Advanced Practice: Ramsay Hunt Syndrome
Tue, 10/31/2017 - 5:45am
Editor:
What is it?
- Reactivation of varicella zoster virus in the geniculate ganglion
- Major otologic complication of herpes zoster
- Can result in permanent facial weakness/paralysis and deafness: early treatment reduces this risk
How does it present?
- Classic Triad: ipsilateral facial paralysis, ear pain, vesicles in auditory canal and auricle
- Facial paralysis results from CN7 involvement, however can also involve CN8 (tinnitus, hearing loss, nausea, vertigo)
- Ear pain usually precedes rash by hours to days
- Other: fever, cervical adenopathy, headache, gait ataxia
So what do I do about it?
- Tx: Antivirals (acyclovir, valacyclovir, or famciclovir), prednisone, analgesics
- Cornea eye protection w/ CN7 paralysis (artificial tears, ophthalmic ointment, etc.)

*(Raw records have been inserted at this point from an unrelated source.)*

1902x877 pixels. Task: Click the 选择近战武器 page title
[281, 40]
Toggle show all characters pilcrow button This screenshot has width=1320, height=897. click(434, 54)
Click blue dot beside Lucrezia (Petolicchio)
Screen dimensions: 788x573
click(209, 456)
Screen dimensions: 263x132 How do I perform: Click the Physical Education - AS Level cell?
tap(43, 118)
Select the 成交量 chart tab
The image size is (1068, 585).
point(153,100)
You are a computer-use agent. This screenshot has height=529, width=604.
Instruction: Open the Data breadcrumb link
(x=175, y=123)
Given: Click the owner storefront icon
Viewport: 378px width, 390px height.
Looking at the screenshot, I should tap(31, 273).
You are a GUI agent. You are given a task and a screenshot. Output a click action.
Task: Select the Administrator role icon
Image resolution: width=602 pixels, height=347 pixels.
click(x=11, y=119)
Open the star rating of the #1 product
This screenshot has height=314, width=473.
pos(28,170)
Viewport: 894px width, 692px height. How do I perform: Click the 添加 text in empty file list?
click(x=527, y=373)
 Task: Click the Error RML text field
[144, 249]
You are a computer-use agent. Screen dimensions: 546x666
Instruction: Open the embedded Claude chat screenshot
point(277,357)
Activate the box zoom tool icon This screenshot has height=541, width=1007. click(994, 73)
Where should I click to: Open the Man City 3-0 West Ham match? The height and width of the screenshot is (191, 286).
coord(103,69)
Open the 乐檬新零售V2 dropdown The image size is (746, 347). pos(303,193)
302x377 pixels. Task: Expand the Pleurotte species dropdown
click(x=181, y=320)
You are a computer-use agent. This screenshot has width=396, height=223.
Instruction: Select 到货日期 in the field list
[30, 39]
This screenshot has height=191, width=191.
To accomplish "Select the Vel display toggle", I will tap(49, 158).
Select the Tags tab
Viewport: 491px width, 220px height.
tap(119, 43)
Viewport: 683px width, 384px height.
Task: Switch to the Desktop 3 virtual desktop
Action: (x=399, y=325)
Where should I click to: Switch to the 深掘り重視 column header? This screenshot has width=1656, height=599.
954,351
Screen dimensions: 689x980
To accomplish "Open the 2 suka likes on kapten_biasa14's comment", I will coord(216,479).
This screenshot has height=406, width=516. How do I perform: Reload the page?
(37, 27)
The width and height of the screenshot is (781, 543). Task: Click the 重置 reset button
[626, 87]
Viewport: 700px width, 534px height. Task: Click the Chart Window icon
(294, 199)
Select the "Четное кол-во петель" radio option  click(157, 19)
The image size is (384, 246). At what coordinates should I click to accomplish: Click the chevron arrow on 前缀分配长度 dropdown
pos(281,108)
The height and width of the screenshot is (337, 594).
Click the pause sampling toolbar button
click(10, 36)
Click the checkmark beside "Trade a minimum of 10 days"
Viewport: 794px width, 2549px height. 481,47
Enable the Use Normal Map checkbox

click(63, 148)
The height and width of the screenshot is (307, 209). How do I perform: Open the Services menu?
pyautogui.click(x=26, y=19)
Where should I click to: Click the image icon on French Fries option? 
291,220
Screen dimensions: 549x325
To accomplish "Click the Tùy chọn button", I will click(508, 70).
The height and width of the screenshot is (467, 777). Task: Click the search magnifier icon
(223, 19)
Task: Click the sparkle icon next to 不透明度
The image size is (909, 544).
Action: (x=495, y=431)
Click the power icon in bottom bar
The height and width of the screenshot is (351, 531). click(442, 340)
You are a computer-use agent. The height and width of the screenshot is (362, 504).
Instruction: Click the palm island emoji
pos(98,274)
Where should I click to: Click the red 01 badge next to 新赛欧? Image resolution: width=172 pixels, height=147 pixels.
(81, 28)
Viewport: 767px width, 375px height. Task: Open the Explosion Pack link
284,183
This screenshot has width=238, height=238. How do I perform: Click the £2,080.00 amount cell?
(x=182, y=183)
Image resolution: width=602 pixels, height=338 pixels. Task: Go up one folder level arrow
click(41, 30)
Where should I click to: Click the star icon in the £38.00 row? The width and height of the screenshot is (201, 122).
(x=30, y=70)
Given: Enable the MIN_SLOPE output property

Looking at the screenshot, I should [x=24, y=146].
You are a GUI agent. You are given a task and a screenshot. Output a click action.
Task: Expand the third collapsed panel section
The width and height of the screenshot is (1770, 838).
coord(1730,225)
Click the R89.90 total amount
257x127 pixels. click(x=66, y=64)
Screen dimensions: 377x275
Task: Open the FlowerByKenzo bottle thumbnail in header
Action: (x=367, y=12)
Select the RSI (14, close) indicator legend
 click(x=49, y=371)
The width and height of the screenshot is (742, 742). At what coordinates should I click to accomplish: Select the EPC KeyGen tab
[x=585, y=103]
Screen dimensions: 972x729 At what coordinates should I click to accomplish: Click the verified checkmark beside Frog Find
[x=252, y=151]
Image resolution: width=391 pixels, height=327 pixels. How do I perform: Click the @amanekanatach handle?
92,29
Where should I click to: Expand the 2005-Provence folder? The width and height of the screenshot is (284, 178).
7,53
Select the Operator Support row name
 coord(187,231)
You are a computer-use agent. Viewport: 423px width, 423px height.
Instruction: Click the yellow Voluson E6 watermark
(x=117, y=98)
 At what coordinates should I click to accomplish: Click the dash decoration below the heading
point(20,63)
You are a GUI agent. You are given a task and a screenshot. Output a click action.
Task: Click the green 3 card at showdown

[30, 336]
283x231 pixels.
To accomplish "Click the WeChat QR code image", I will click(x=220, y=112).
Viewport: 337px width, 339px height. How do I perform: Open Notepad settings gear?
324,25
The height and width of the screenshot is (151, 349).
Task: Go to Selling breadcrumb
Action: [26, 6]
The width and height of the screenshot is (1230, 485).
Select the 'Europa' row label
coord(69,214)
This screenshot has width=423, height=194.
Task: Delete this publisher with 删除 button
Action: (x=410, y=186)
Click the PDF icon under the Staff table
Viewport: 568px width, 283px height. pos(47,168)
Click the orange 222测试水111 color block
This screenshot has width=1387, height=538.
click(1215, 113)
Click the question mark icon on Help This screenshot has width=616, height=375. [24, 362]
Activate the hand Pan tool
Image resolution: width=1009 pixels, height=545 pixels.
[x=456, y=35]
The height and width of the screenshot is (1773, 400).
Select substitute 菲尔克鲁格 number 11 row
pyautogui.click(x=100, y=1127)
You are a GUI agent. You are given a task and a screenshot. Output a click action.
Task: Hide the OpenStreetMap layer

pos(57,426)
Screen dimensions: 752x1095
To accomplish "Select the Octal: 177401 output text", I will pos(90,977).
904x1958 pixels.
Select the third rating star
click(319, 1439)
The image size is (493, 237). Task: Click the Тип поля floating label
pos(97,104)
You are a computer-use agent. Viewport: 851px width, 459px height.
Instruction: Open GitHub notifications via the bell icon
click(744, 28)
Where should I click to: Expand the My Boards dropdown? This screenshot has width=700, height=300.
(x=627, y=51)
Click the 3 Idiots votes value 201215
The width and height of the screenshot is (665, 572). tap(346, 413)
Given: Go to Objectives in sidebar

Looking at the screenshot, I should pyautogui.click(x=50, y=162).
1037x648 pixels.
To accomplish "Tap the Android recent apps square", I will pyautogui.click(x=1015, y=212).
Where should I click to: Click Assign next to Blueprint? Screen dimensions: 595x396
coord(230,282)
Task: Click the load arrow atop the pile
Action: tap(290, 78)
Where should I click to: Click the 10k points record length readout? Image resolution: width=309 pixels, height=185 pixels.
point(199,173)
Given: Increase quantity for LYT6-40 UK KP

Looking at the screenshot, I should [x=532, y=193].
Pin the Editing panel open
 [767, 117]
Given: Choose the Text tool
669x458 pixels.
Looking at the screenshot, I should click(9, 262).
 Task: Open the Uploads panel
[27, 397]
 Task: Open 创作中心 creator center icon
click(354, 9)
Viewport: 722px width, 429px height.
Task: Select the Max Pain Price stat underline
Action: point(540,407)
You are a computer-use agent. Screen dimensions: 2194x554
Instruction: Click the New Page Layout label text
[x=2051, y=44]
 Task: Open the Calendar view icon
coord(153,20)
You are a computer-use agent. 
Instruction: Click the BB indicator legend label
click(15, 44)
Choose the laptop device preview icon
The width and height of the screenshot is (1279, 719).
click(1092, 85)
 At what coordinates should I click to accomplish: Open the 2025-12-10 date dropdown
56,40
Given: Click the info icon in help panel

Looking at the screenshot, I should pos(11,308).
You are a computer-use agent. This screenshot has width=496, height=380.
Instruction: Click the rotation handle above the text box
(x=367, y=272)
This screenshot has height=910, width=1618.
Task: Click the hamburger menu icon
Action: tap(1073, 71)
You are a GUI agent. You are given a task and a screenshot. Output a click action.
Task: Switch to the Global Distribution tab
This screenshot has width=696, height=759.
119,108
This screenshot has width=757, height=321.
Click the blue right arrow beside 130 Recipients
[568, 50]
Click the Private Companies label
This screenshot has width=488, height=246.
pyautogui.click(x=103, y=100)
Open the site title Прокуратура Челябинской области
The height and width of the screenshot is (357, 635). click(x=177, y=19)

- Poor Prognostic Indicators: age > 50 y/o, complete facial paralysis, immunocompromised patient
References
- Albrecht, MA. “Treatment of Herpes Zoster in the Immunocompetent Patient.” UpToDate. 21 July 2016 <https://www.uptodate.com/contents/treatment-of-herpes-zoster-in-the-immu... >
- Ryu EW, Lee HY, Lee SY, Park MS, Yeo SG. “Clinical manifestations and prognosis of patients with Ramsay Hunt syndrome.” American Journal of Otolaryngology. Nov 8 2011
- Tintinalli, JE. Tintinalli's Emergency Medicine: A Comprehensive Study Guide. 8th ed. New York, NY: McGraw-Hill Education LLC, 2016.